Wanita dengan PPH sebelumnya memiliki sebanyak 15% risiko kekambuhan pada kehamilan
berikutnya. Risiko kekambuhan tergantung, sebagian, pada penyebab yang mendasari dan
asosiasi seperti obesitas kelas 3 mungkin memiliki risiko kekambuhan yang lebih tinggi.

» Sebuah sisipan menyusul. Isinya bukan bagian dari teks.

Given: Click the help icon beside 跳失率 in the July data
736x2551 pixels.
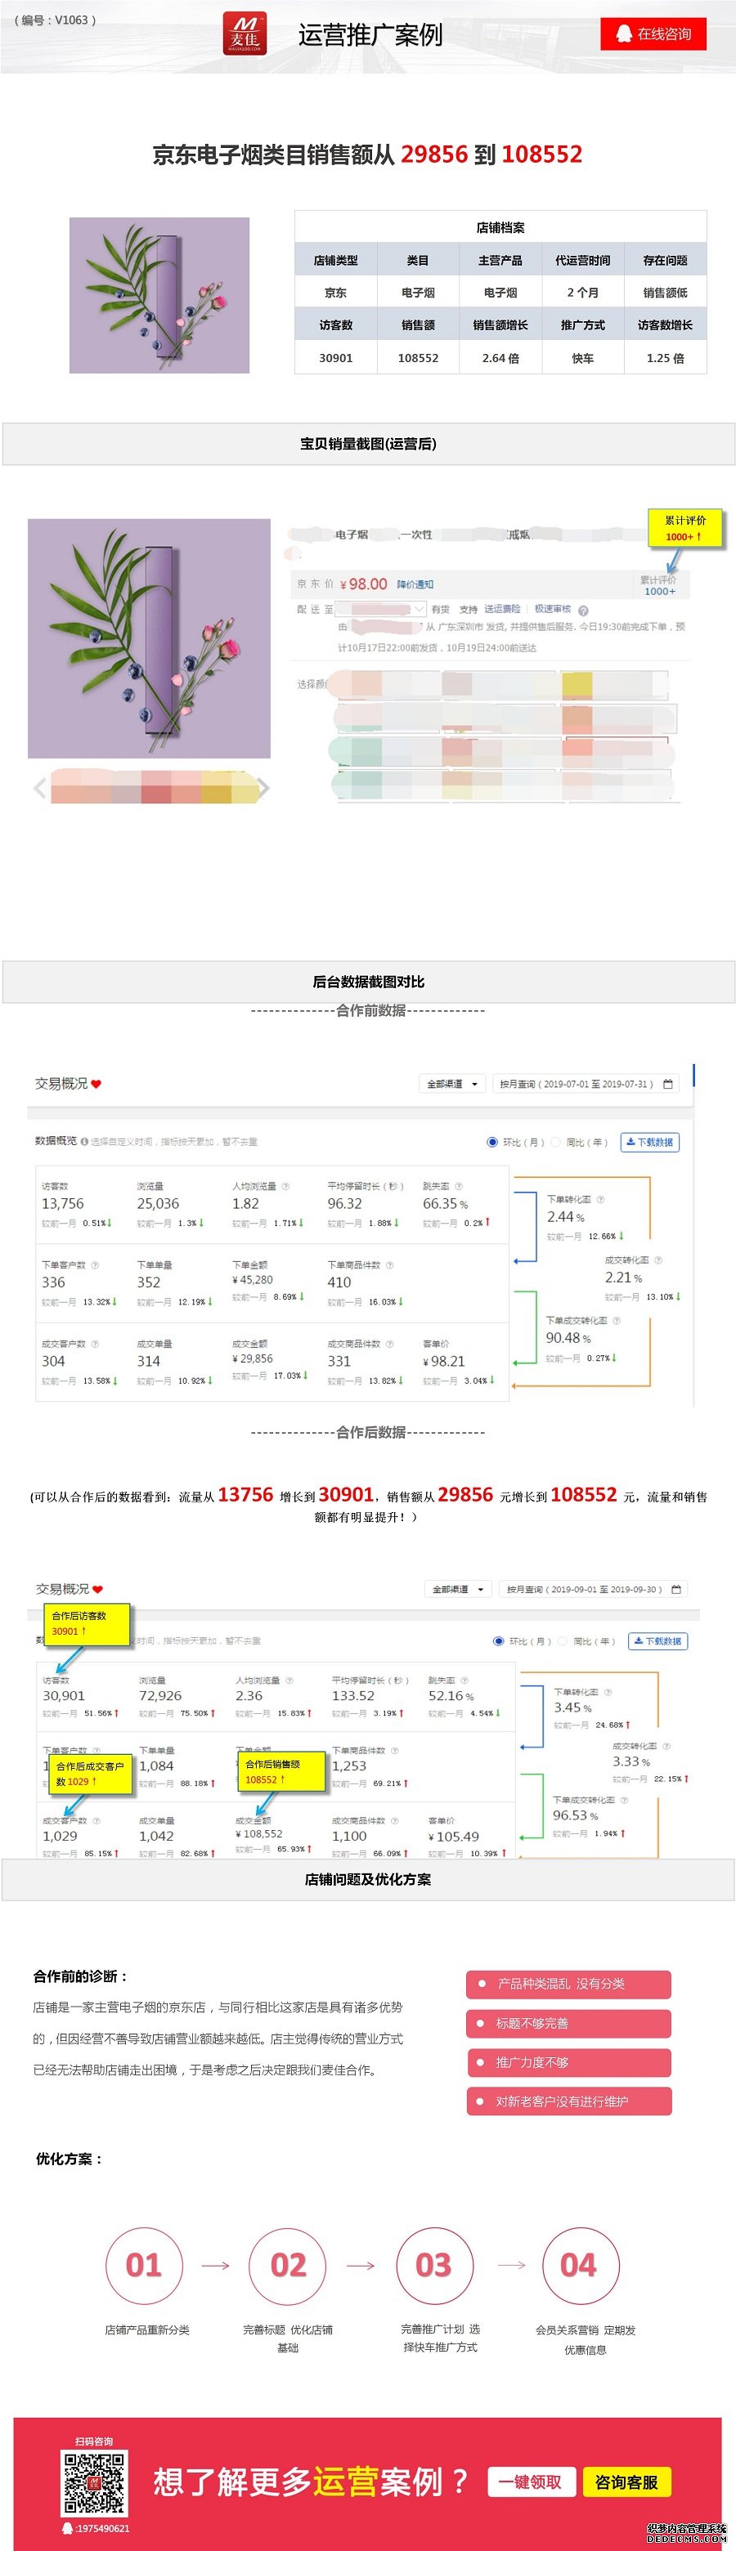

Anemia postpartum sering terjadi setelah episode atonia uteri dan perdarahan postpartum.
Anemia berat karena PPP mungkin memerlukan transfusi sel darah merah, tergantung pada
tingkat keparahan anemia dan derajat gejala yang disebabkan oleh anemia. Praktik yang umum
adalah menawarkan transfusi kepada wanita yang bergejala dengan nilai hemoglobin kurang
dari 7 g/dL. Pada sebagian besar kasus perdarahan postpartum terkait atonia uteri, jumlah besi
yang hilang tidak sepenuhnya digantikan oleh darah yang ditransfusikan. Besi oral dengan
demikian juga harus dipertimbangkan. Terapi besi parenteral merupakan pilihan karena
mempercepat pemulihan. Kebanyakan wanita dengan anemia ringan sampai sedang,
bagaimanapun, mengatasi anemia cukup cepat dengan besi oral saja dan tidak membutuhkan
besi parenteral.

BAB III
PENUTUP

KESIMPULAN

Atonia uteri menjadi penyebab lebih dari 90% perdarahan pasca persalinan. Lebih dari separuh
jumlah seluruh kematian ibu terjadi dalam waktu 24 jam setelah melahirkan, sebagian besar
karena terlalu banyak mengeluarkan darah. Walaupun seorang perempuan dapat bertahan
hidup setelah mengalami perdarahan setelah persalinan, namun ia akan menderita anemia berat.
faktor-faktor penyebab atonia uteri adalah regangan rahim yang berlebihan, persalinan lama,
persalinan yang terlalu cepat, persalinan yang diinduksi, multiparitas yang tinggi, ibu dengan
usia yang terlalu muda dan terlalu tua, jarak kehamilan yang dekat, riwayat section caecarea,
pernah abortus.

DAFTAR PUSTAKA

1. Sarwono. 2012. Ilmu Kebidanan. Jakarta: Yayasan Bina Pustaka.


2. Rustam M. Sinopsis Obstetri: Obstetri Fisiologi dan Obstetri Patologi edisi kedua.
Jakarta:EGC.1998. 255
3. Cunningham FG, Gant NF, Leveno KJ, Gilstrap LC, Hauth JC, Wenstrom KD. Obstetri
William Edisi ke-25 Vol.1.Jakarta: EGC.
4. Tortora, GJ., Derrickson, B. (2012). Principles of Anatomy and Physiology 12th Ed.